The chairman of the U.S. Securities and Exchange Commission (SEC), Gary Gensler, has outlined how the SEC plans to regulate the crypto industry. Focusing on investor protection, Gensler discussed concerns the SEC has about crypto trading, exchanges, lending, defi platforms, and exchange-traded funds (ETFs).
Gary Gensler Outlines SEC’s Crypto Priorities
SEC Chairman Gary Gensler outlined the agency’s plans regarding the regulation of cryptocurrencies at the Aspen Security Forum Tuesday. He described:
Right now, we just don’t have enough investor protection in crypto. Frankly, at this time, it’s more like the Wild West. This asset class is rife with fraud, scams, and abuse in certain applications … If we don’t address these issues, I worry a lot of people will be hurt.

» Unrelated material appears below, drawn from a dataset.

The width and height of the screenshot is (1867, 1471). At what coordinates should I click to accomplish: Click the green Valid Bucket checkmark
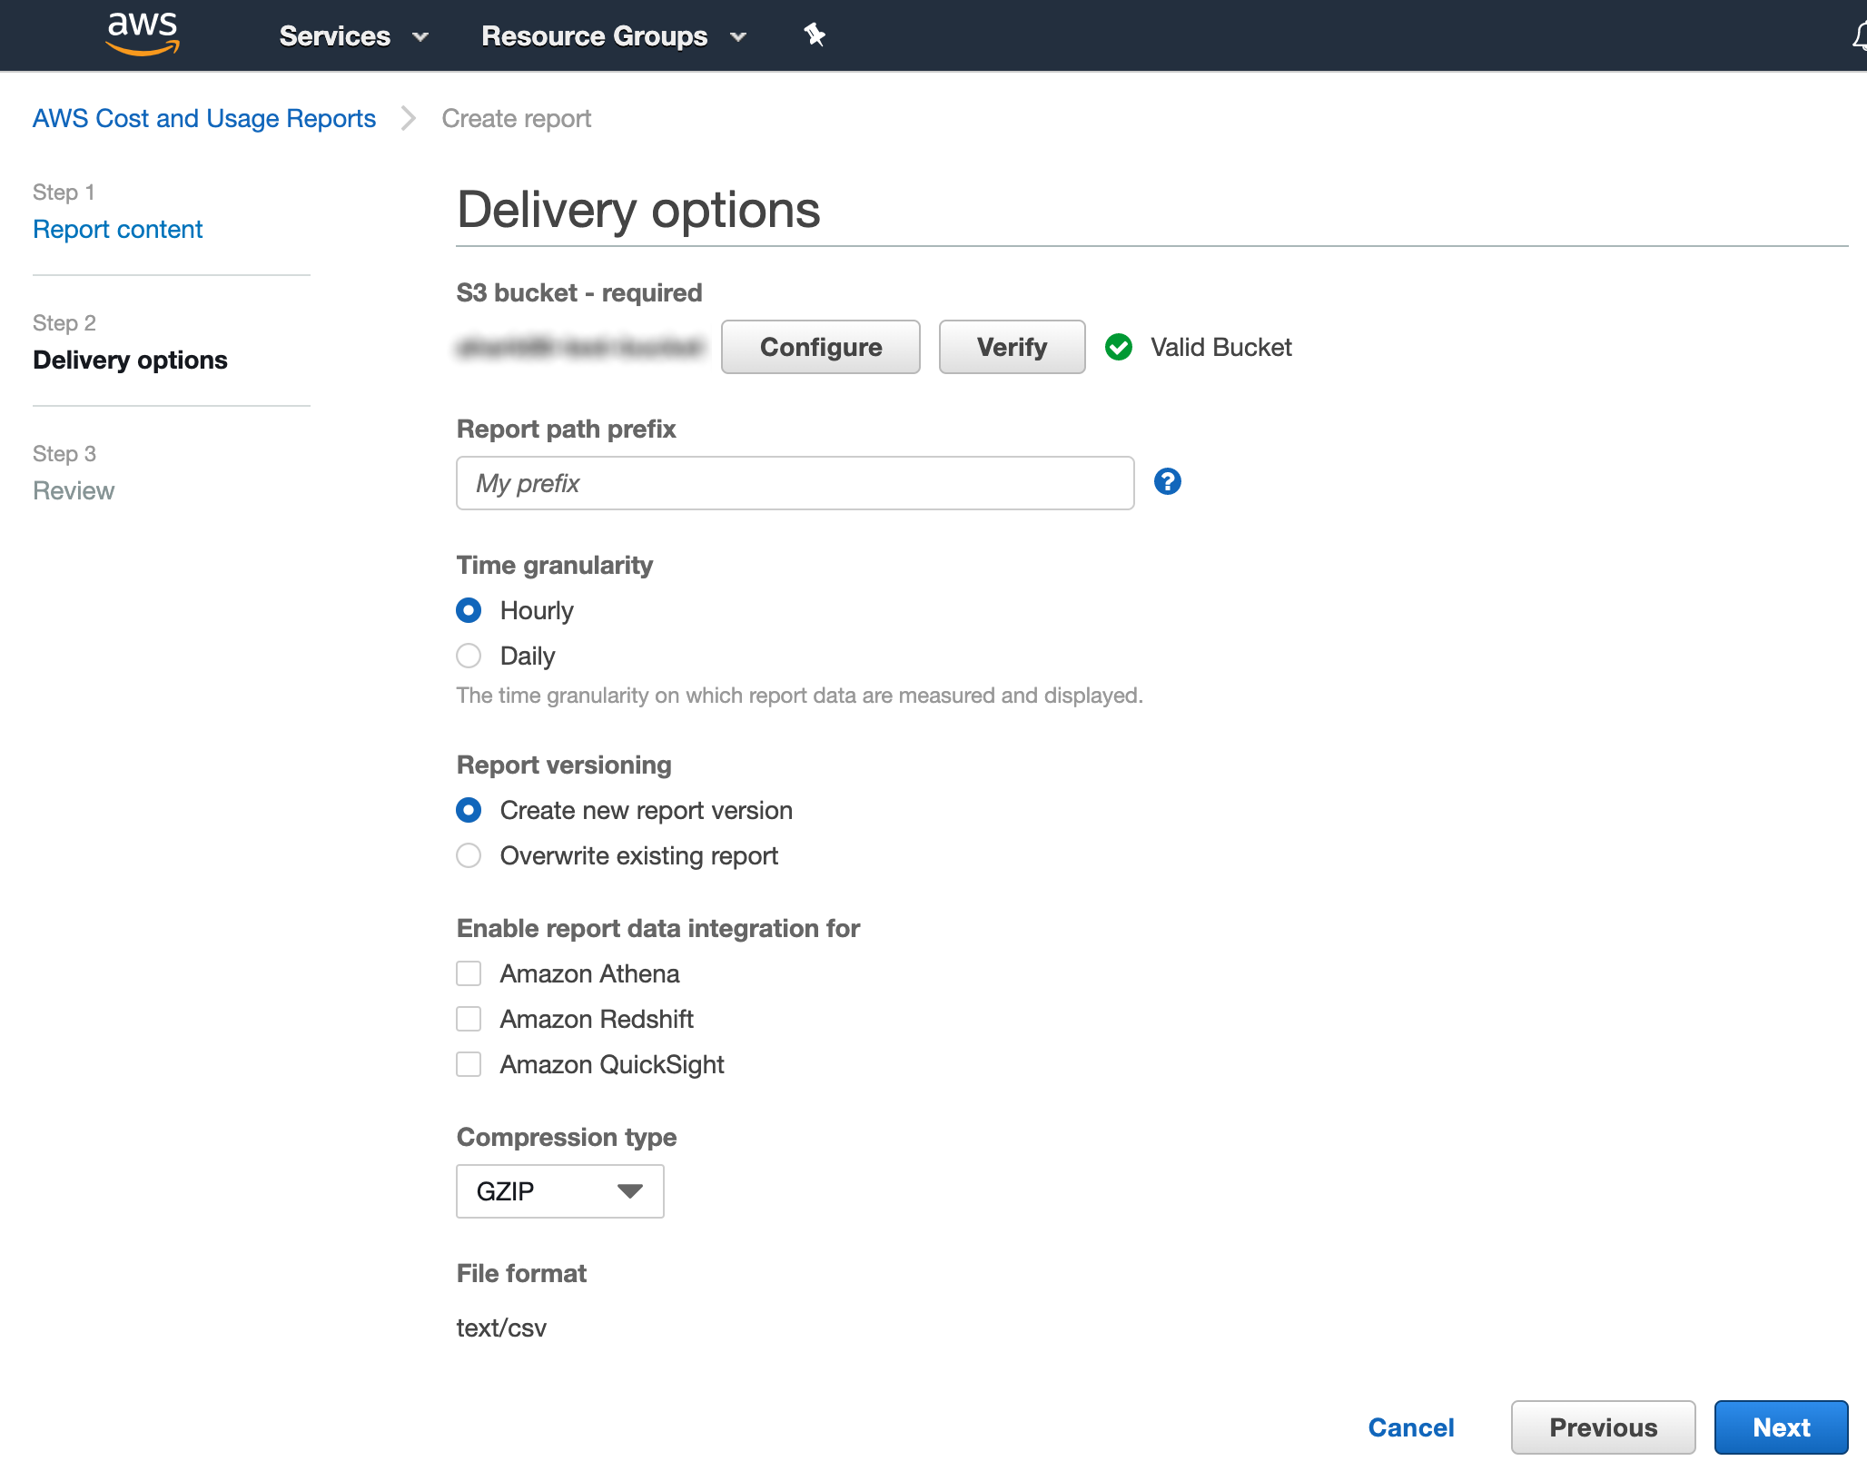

He elaborated: “There’s a great deal of hype and spin about how crypto assets work. In many cases, investors aren’t able to get rigorous, balanced, and complete information.”
Regulating Crypto Platforms: Gensler Says Many Are Offering Unregistered Securities
The SEC chairman proceeded to explain that many tokens are offered and sold as securities. “I’ve urged staff to continue to protect investors in the case of unregistered sales of securities,” he said.
Next, the chairman said he believes that crypto trading platforms, lending platforms, and decentralized finance (defi) platforms “can implicate the securities laws,” and in some cases the commodities laws and the banking laws as well.
He also stressed that cryptocurrency trading platforms do not have the same investor protection as traditional exchanges, like the New York Stock Exchange (NYSE). In addition, he said that many overseas platforms allow U.S. investors to trade cryptocurrencies using virtual private networks (VPNs), thus bypassing regulations.
Make no mistake: To the extent that there are securities on these trading platforms, under our laws they have to register with the Commission unless they meet an exemption … If a lending platform is offering securities, it also falls into SEC jurisdiction.
Regulating Investment Vehicles With Crypto Exposure, Bitcoin ETFs
The chairman also addressed investment vehicles that provide exposure to crypto assets, including mutual funds that invest in bitcoin futures on the Chicago Mercantile Exchange (CME).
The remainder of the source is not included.